## WORK INSTRUCTIONS
Keep only the lines that hold the string "section", filtering out the rest of the entries below.

## PROVIDED INFORMATION
▼

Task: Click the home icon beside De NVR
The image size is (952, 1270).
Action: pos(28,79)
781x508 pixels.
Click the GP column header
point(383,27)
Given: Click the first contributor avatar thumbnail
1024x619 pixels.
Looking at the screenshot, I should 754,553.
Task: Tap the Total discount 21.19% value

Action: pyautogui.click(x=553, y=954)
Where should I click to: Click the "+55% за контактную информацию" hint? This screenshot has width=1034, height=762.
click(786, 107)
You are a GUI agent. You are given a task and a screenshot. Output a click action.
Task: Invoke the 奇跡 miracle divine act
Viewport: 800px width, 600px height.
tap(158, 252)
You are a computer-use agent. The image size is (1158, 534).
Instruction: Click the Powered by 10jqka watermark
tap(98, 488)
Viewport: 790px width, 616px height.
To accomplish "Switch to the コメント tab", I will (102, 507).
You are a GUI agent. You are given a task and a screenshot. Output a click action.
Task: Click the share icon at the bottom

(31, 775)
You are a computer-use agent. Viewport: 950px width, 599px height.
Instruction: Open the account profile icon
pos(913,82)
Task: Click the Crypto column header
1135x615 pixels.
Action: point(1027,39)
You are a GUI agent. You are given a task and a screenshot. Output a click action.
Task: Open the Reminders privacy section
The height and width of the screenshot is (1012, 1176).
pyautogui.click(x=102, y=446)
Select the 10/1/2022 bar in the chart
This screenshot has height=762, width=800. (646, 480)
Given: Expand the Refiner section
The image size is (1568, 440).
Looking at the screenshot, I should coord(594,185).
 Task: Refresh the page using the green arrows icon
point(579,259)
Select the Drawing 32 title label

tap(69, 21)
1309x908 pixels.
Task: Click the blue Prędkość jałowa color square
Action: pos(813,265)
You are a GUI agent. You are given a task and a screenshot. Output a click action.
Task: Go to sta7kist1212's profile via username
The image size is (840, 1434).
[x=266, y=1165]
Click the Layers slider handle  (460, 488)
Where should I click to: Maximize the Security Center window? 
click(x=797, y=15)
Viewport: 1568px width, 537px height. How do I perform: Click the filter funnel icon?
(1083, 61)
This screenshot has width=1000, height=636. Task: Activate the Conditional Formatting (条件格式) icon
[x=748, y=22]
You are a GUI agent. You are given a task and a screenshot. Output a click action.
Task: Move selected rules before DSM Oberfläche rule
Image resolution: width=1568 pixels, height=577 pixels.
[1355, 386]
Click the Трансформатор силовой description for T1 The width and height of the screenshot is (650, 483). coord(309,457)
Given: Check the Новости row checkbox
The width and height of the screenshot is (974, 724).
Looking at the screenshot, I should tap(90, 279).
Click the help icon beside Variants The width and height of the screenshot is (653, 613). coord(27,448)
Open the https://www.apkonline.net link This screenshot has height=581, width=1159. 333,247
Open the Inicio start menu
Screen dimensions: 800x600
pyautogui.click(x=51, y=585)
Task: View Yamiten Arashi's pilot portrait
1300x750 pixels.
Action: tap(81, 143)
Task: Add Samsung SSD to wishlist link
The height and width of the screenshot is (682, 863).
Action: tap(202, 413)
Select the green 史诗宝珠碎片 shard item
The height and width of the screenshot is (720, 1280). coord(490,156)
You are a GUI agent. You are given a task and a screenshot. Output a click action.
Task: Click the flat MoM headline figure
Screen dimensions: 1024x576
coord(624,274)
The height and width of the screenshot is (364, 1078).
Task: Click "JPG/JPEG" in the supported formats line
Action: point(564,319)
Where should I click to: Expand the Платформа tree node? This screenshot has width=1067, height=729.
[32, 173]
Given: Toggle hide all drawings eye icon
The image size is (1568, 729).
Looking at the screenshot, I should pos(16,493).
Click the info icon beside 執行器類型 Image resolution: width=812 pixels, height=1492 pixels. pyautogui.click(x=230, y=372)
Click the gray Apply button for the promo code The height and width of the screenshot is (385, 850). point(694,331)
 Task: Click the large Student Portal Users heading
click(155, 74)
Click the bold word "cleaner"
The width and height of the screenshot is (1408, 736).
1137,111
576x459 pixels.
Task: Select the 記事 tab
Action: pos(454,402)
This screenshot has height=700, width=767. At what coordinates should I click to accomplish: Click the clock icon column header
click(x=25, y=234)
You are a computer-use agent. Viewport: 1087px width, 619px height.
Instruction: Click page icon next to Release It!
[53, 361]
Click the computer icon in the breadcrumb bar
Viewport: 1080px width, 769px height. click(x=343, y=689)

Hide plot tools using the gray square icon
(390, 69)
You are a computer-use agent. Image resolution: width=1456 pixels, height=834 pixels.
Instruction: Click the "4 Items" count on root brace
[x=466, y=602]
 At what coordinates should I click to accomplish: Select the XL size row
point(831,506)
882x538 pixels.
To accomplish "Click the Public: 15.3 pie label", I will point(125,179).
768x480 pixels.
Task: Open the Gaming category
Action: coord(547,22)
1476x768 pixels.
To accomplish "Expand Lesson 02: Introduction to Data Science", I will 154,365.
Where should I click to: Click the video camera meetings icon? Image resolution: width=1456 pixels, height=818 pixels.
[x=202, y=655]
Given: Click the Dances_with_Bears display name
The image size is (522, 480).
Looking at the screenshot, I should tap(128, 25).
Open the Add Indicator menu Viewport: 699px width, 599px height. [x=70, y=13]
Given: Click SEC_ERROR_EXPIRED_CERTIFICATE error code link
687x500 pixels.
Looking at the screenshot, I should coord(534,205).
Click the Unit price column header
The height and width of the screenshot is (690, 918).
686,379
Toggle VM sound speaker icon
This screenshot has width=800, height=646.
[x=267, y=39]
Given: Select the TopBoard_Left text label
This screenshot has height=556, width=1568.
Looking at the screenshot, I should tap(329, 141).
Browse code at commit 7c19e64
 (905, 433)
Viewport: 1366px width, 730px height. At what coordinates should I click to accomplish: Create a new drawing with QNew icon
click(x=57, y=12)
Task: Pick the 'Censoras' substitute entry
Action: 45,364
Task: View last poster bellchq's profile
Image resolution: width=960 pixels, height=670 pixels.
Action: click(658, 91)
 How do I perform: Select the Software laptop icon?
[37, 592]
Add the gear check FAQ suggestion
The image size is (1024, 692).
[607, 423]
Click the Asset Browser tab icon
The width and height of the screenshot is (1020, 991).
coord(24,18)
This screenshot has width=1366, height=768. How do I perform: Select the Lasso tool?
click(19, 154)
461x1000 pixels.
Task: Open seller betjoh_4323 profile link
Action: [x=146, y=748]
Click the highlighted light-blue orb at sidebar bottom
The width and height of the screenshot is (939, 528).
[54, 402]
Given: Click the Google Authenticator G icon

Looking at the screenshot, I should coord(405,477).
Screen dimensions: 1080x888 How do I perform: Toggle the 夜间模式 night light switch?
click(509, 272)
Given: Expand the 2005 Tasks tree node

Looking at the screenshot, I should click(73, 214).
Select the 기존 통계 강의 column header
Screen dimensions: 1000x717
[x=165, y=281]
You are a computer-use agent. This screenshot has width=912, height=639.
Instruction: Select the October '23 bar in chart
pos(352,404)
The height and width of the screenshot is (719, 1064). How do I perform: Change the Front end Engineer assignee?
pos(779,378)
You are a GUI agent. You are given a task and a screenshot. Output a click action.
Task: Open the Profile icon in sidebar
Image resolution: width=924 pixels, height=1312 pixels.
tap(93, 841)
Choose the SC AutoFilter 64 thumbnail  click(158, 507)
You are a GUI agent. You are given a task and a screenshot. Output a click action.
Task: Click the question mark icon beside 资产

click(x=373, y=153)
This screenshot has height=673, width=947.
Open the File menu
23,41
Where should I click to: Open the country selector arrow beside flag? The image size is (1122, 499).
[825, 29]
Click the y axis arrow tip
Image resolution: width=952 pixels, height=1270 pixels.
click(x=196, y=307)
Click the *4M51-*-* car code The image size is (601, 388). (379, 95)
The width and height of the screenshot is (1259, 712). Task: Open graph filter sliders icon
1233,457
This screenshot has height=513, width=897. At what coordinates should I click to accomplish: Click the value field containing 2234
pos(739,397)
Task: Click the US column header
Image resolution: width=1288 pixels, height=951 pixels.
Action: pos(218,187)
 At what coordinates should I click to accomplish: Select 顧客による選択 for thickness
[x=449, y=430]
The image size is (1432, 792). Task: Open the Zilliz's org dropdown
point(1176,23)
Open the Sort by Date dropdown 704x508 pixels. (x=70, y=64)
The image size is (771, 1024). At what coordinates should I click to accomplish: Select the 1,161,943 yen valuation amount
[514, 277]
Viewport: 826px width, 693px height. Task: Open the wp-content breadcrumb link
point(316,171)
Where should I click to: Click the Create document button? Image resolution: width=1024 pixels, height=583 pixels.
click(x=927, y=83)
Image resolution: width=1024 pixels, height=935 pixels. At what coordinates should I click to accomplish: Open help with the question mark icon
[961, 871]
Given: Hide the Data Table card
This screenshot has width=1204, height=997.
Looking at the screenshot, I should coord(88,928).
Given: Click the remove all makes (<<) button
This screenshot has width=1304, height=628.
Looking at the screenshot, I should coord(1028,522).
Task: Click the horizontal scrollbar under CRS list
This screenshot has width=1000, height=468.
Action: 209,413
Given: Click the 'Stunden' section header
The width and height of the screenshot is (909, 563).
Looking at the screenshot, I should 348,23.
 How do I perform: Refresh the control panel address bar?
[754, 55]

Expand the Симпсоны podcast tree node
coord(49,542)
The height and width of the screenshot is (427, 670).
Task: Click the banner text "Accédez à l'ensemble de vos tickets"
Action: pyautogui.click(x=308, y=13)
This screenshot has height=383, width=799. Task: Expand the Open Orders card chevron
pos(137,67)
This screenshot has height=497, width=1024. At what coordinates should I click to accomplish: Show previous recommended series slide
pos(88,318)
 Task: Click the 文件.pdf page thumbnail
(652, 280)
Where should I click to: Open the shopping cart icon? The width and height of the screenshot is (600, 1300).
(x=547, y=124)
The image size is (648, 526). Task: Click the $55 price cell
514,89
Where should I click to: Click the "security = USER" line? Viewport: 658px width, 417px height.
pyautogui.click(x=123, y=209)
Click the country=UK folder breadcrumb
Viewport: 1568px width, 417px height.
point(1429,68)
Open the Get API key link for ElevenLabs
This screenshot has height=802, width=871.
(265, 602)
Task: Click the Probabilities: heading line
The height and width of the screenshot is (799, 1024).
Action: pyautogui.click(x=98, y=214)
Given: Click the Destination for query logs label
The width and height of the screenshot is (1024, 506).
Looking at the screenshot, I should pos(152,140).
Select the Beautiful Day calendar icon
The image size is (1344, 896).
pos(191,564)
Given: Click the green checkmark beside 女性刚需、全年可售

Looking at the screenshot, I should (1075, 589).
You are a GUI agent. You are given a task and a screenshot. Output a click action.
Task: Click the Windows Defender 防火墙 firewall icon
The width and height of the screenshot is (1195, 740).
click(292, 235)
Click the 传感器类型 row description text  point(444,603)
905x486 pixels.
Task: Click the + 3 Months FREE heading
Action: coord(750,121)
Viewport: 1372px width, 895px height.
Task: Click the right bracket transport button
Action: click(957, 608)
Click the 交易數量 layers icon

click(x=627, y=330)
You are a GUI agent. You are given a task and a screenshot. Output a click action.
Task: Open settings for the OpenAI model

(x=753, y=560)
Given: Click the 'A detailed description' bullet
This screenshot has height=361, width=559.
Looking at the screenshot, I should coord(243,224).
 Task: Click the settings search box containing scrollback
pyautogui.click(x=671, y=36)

▲

## ANSWER BOX
Task: Open the Reminders privacy section
Given: Expand the Refiner section
Given: Click the 'Stunden' section header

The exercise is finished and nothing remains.